SUPPLIED PASSAGE:
********
Some European firms may reverse last year's big price hikes

FILE PHOTO: AkzoNobel's logo is seen in Amsterdam

By Joice Alves and Padraic Halpin

LONDON (Reuters) -Some companies in Europe have said they may unwind price hikes introduced in recent years as soaring costs of energy and other raw materials have eased, potentially providing some relief to consumers.

The projected cuts are the latest sign that inflation in the euro zone has peaked and may encourage hopes of a soft landing for the region's economy, which have fuelled a stock market rally this year.

They are not yet broad-based though. Companies still face higher wages and borrowing costs and they may take time to translate to prices in stores while consumer goods and food producers as well as retailers pass on higher expenses.

On Wednesday, packaging giant Smurfit Kappa said it kept prices steady in the last few months of last year as input cost inflation moderated.

But prices would "inevitably" fall in the second half due to contractual terms with some customers, Chief Executive Tony Smurfit told Reuters. Any declines beyond that will depend on a continued fall in key input costs.
********
In the article on European price hikes, why did Smurfit Kappa's chief executive say the company's prices would fall in the second half, and what would any further cuts depend on? Answer in one to three sentences.
********
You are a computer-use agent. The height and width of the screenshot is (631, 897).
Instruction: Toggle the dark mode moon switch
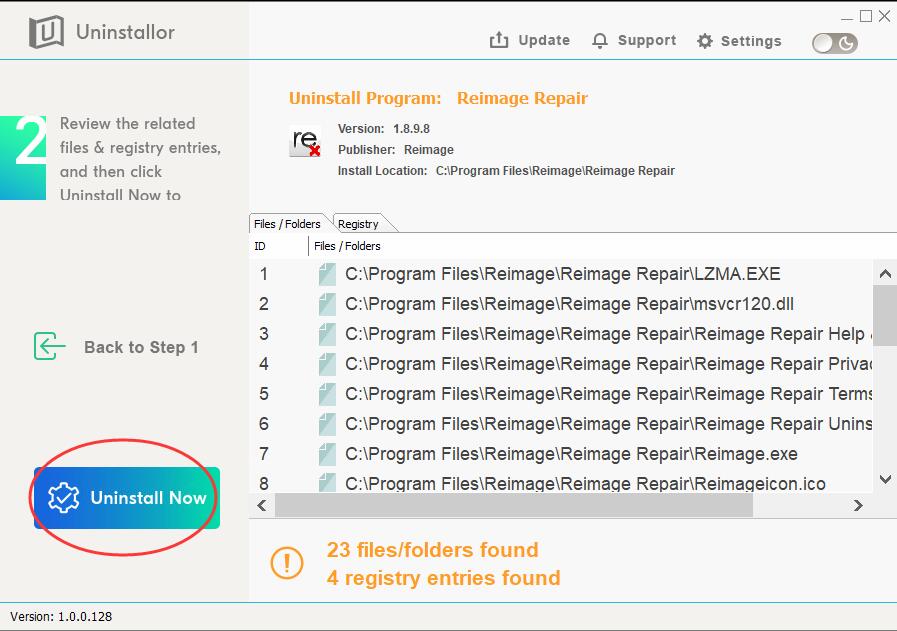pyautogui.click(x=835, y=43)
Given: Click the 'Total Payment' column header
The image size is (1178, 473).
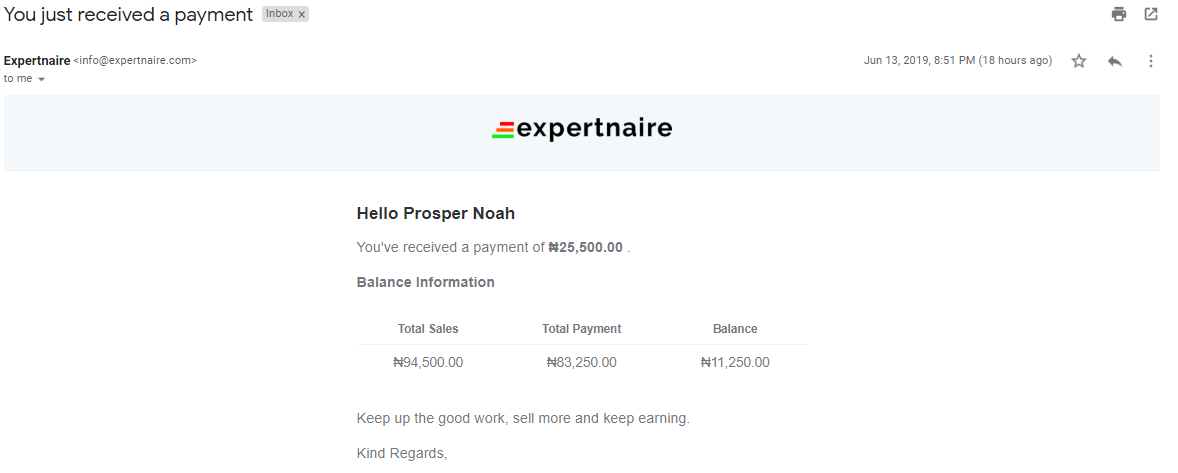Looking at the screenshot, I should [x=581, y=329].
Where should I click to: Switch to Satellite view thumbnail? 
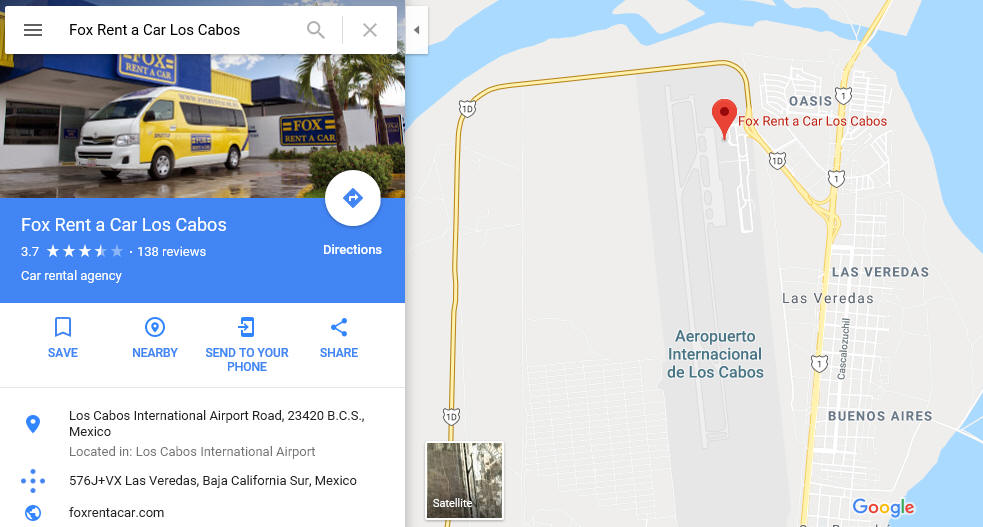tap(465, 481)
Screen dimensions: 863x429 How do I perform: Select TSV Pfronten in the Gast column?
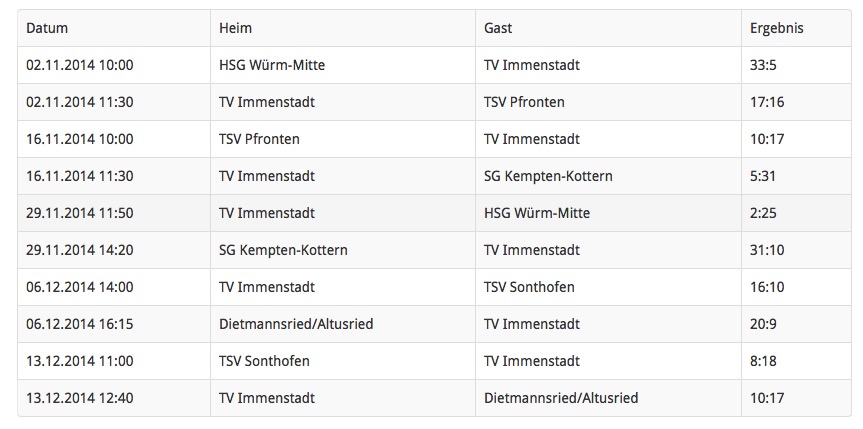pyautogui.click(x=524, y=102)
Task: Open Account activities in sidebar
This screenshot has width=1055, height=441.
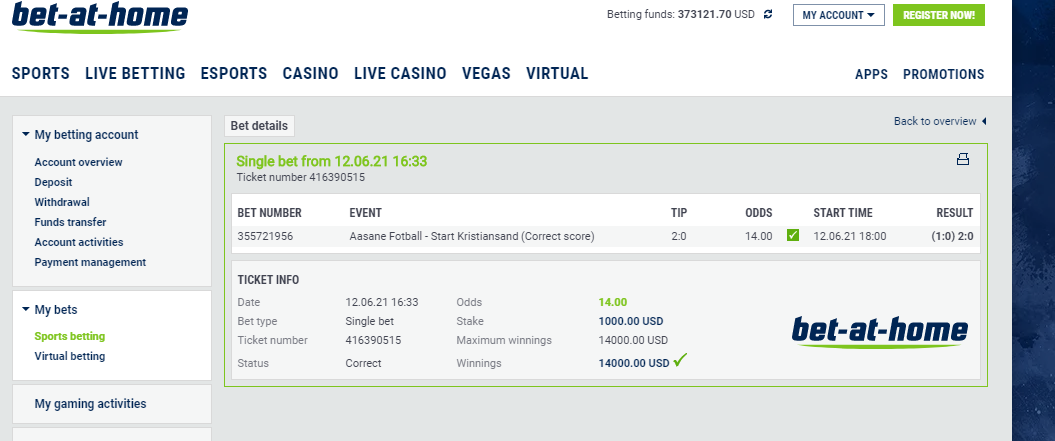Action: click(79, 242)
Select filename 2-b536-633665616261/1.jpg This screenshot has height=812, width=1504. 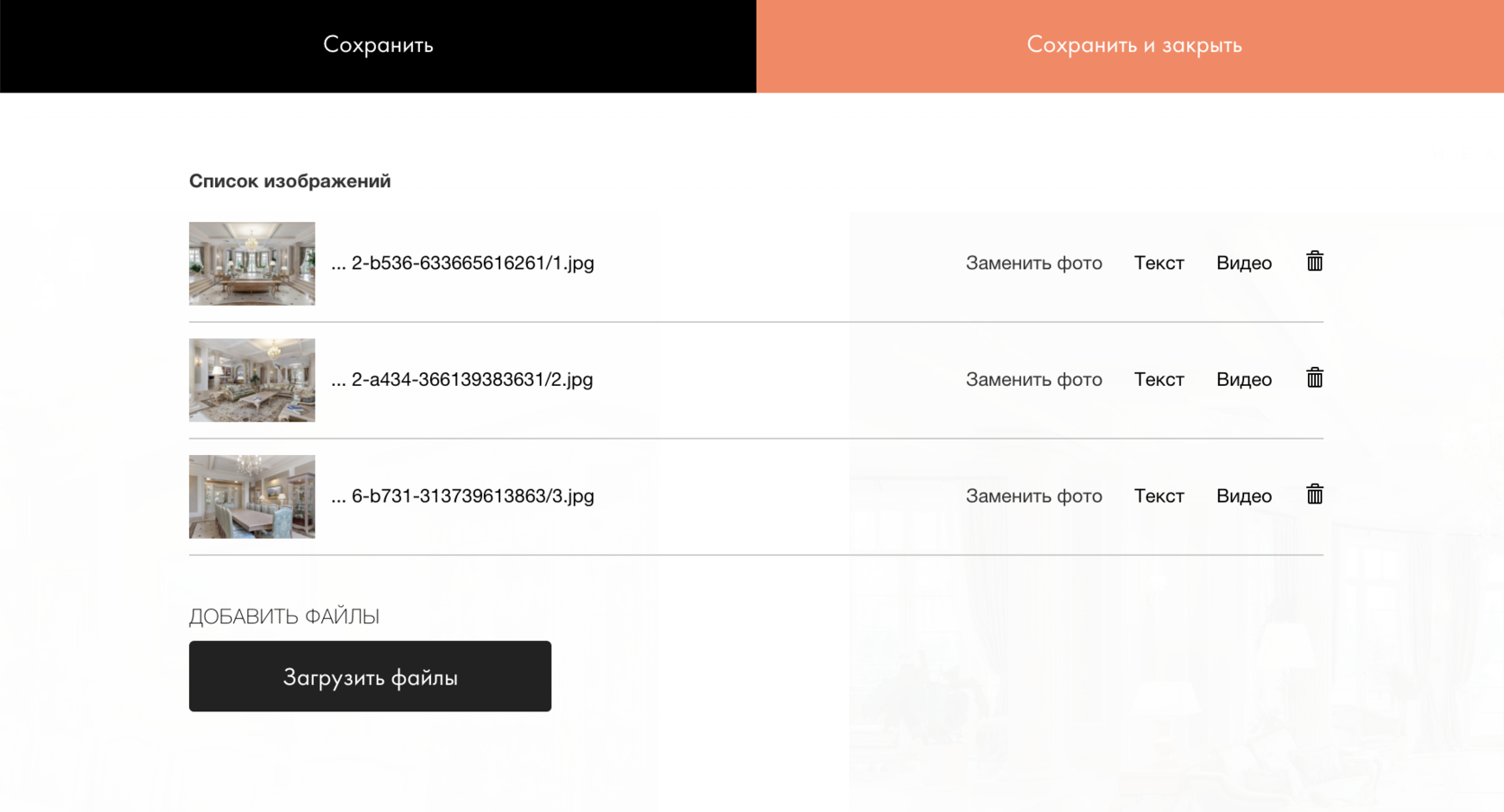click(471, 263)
********
OUTPUT BELOW:
Tony Smurfit said prices would "inevitably" fall in the second half because of contractual terms with some customers. Any declines beyond that would depend on a continued fall in key input costs.